[Geselecteerde passage]
Samenvatting forensisch onderzoek
Tijdens de aanval heeft een dader daar op straat een ingeklapt vouwmes verloren. Door deze dader is op een gegeven moment het linker achterportier geopend. Op een bepaald moment is daar door een dader minimaal drie keer geschoten met een semi-automatisch vuurwapen van het kaliber 7.65mm Browning.
- een schriftelijk bescheid, zijnde het NFI rapport aanvullend (vergelijkend) DNA-onderzoek, opgemaakt door ing. [naam 5] , d.d. 23 november 2011, zakelijk weergegeven (pag. 164 en 165):
DNA-databank
Het DNA-profiel van het celmateriaal in de bemonstering AADC0114NL#02 (gekoppeld aan onbekende man A) is op 22 november 2011 opgenomen in de Nederlandse DNA-databank voor strafzaken en wordt sindsdien vergeleken met daarin aanwezige DNA-profielen. Bij deze vergelijking zijn tot op heden geen matches met andere DNA-profielen gevonden. Indien in de toekomst een DNA-profiel uit een andere zaak wordt opgenomen in de Nederlandse DNA-databank voor strafzaken en dit DNA-profiel matcht met het opgenomen DNA-profiel in deze zaak dan worden de bevoegde autoriteiten hiervan op de hoogte gesteld.
[/Geselecteerde passage]
> **Werkopdracht**
Schrijf uit de samenvatting van het forensisch onderzoek letterlijk het gedeelte over van "- een schriftelijk" tot en met "de hoogte gesteld.".
[Brongegevens]
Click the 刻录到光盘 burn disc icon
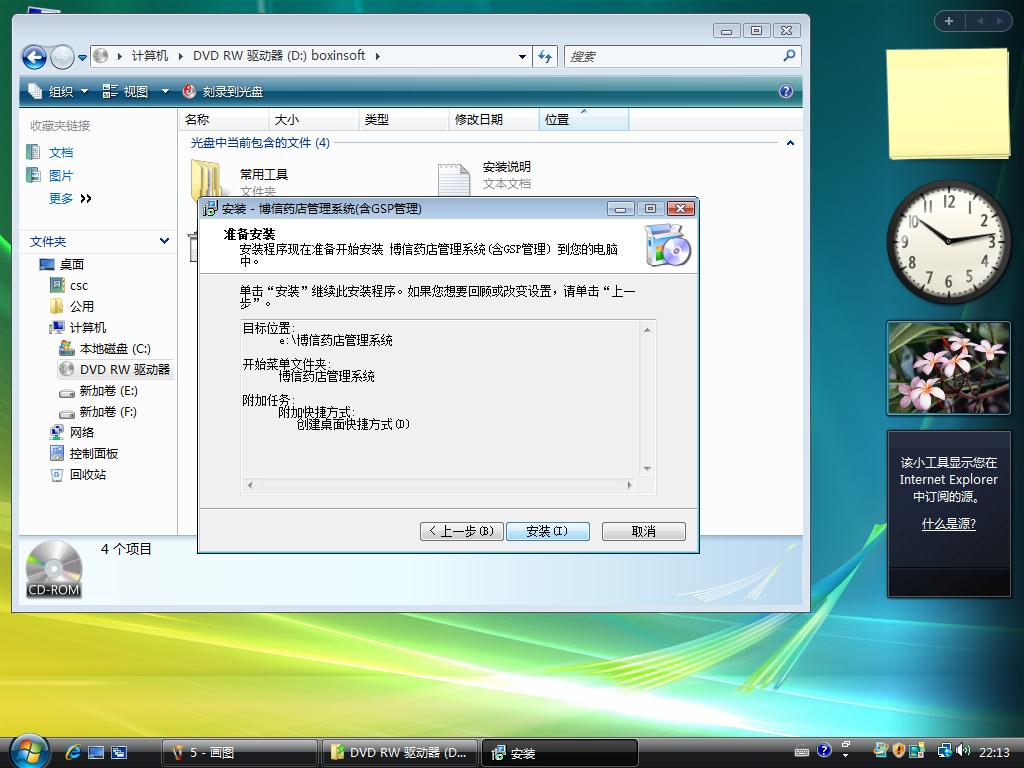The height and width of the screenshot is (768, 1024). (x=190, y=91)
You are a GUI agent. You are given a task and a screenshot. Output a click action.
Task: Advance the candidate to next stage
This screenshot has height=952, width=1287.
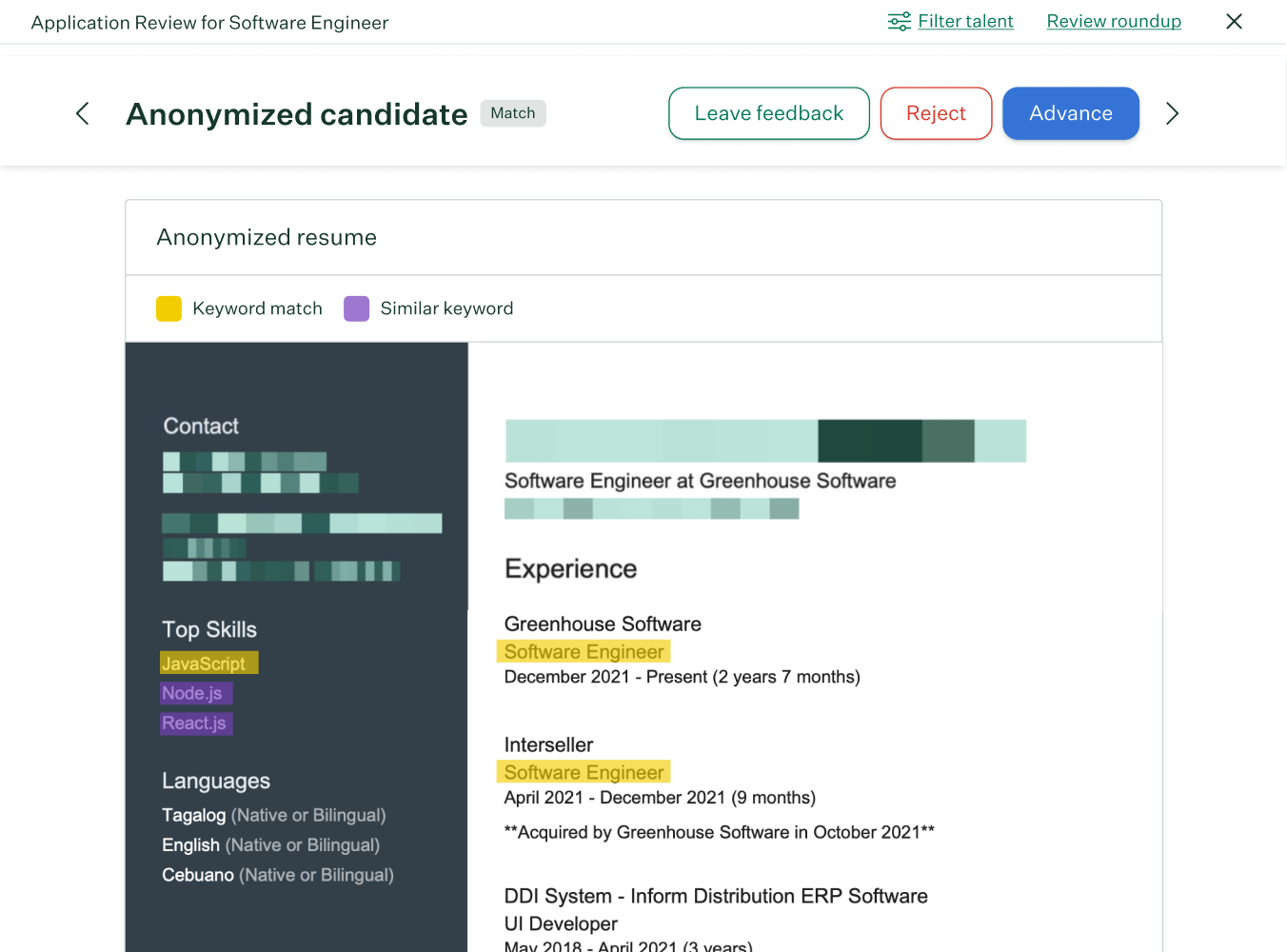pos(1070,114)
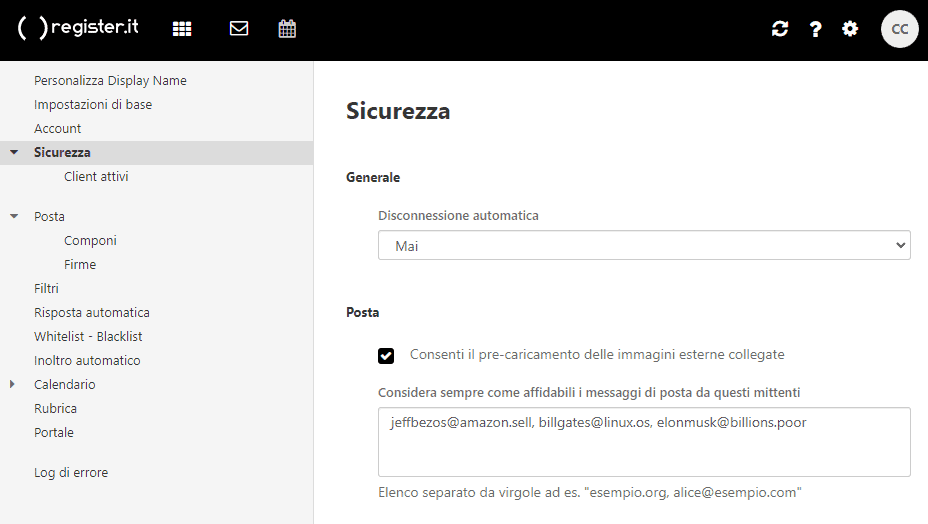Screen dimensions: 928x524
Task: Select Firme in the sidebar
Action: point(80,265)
[/Brongegevens]
[Brongegevens]
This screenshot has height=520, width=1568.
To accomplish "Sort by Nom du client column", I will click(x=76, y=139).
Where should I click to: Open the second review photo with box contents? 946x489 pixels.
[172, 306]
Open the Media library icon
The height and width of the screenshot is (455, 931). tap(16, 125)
[/Brongegevens]
[Brongegevens]
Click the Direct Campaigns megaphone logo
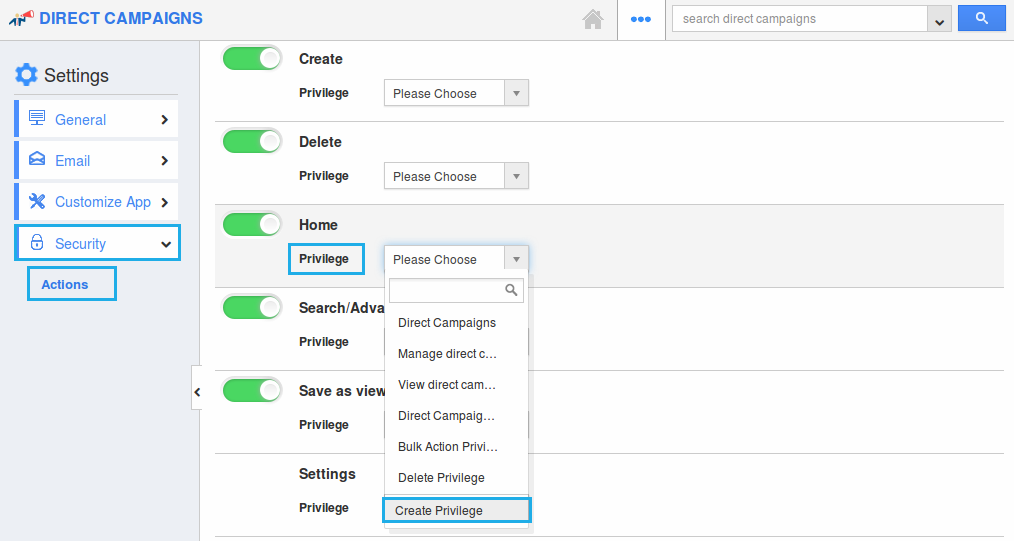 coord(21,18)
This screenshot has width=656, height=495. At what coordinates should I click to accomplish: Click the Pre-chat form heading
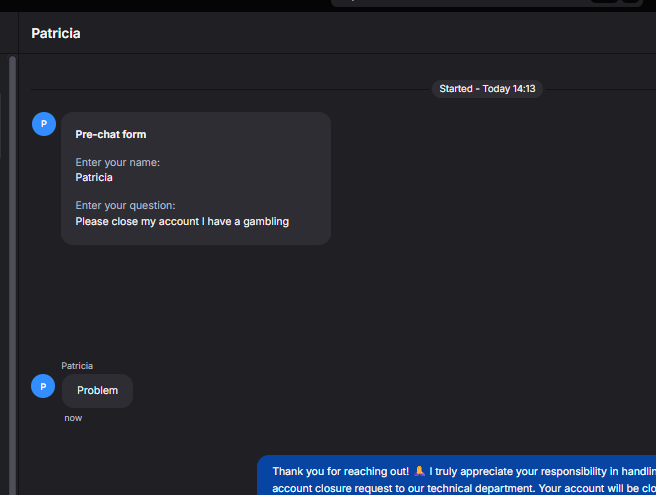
[/Brongegevens]
> **Schriftelijk antwoord**
- een schriftelijk bescheid, zijnde het NFI rapport aanvullend (vergelijkend) DNA-onderzoek, opgemaakt door ing. [naam 5] , d.d. 23 november 2011, zakelijk weergegeven (pag. 164 en 165):
DNA-databank
Het DNA-profiel van het celmateriaal in de bemonstering AADC0114NL#02 (gekoppeld aan onbekende man A) is op 22 november 2011 opgenomen in de Nederlandse DNA-databank voor strafzaken en wordt sindsdien vergeleken met daarin aanwezige DNA-profielen. Bij deze vergelijking zijn tot op heden geen matches met andere DNA-profielen gevonden. Indien in de toekomst een DNA-profiel uit een andere zaak wordt opgenomen in de Nederlandse DNA-databank voor strafzaken en dit DNA-profiel matcht met het opgenomen DNA-profiel in deze zaak dan worden de bevoegde autoriteiten hiervan op de hoogte gesteld.